Items from a data source:

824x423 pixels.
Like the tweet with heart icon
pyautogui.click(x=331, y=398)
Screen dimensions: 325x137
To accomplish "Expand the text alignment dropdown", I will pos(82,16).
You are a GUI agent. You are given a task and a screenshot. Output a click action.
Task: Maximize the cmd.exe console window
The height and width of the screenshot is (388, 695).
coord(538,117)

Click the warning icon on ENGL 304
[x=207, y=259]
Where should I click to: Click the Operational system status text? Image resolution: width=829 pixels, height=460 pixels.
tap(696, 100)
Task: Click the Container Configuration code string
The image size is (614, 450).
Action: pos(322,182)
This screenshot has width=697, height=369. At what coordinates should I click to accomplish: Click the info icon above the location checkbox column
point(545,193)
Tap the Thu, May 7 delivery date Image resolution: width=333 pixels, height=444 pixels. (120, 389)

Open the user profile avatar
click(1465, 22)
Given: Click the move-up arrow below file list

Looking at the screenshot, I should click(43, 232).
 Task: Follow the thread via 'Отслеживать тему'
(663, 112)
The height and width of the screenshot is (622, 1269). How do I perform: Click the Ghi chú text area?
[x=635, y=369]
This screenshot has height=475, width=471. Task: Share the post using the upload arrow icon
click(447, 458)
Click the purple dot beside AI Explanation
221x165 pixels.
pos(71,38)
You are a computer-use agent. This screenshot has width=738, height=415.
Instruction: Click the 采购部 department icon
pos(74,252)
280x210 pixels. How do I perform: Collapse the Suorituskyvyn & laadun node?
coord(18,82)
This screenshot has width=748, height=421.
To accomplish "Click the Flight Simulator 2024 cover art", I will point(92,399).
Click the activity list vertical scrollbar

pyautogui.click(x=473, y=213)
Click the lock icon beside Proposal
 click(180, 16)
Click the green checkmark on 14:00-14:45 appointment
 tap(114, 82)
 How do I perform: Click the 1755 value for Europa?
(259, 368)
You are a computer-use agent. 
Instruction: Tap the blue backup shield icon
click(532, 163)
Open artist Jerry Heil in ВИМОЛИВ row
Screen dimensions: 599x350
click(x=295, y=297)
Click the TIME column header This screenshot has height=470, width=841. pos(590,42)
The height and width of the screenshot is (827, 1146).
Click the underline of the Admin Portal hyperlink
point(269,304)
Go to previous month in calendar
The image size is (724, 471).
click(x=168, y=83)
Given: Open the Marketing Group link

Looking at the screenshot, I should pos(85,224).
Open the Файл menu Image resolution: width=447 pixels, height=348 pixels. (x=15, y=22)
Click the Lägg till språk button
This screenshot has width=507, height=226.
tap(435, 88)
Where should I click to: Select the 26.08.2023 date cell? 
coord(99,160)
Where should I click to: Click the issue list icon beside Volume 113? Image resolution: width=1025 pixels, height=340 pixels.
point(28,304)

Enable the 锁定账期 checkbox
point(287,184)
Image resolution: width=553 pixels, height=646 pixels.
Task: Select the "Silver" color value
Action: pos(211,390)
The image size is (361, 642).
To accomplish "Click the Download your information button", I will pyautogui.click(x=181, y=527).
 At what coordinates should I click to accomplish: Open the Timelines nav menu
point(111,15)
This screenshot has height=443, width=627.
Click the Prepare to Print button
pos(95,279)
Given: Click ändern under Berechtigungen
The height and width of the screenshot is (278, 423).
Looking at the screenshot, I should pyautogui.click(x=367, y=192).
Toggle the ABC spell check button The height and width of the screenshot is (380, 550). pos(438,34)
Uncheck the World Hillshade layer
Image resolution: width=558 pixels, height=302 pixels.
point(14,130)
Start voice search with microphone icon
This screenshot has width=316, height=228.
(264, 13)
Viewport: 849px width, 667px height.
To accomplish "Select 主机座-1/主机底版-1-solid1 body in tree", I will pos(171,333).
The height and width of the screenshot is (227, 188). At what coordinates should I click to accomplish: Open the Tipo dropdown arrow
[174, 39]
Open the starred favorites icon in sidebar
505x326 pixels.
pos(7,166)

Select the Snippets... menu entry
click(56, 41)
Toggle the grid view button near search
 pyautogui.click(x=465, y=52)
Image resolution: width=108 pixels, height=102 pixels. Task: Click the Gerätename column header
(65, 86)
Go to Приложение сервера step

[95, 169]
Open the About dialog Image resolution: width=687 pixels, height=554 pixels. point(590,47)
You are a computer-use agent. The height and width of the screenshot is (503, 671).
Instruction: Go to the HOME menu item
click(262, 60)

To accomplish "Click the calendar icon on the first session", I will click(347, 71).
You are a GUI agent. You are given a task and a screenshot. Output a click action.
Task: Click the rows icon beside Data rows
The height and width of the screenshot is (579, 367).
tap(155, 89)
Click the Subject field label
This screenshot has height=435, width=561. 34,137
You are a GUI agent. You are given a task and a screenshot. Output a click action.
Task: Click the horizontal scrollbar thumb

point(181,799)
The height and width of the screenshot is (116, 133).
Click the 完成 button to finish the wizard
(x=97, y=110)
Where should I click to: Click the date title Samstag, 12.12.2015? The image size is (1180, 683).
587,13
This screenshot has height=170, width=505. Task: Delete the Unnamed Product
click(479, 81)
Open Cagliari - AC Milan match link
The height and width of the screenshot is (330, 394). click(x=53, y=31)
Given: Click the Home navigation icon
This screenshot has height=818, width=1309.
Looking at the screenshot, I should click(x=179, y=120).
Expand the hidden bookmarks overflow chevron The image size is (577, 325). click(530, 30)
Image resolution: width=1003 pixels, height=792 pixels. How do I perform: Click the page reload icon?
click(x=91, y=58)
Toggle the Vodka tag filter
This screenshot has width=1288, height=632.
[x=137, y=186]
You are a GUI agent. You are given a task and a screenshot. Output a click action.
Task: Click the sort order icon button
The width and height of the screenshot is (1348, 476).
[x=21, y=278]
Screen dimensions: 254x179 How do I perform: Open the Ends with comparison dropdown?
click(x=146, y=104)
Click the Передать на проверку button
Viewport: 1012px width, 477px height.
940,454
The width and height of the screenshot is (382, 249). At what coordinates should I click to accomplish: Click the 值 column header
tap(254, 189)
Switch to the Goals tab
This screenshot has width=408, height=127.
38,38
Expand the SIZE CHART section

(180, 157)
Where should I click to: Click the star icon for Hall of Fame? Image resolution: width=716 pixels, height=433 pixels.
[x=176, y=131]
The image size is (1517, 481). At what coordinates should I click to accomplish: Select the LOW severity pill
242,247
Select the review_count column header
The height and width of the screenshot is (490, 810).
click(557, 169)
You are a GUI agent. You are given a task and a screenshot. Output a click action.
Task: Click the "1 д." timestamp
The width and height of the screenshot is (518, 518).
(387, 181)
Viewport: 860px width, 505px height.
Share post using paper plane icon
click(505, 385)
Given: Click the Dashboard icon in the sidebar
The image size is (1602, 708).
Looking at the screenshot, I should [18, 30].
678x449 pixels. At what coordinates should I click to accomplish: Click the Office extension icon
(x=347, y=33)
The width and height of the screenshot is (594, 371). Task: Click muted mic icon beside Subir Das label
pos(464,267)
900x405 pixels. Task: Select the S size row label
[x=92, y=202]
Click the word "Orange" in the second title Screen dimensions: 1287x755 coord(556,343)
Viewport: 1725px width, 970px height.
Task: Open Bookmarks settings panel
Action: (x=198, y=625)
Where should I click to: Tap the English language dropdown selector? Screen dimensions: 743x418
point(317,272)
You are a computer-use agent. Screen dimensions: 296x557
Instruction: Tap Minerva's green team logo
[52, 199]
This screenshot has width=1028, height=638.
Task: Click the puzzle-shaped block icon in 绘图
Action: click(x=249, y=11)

**REQUIREMENT**
How many lines in the data above contain the string "calendar"? Reply with only the number.

**ANSWER BOX**
2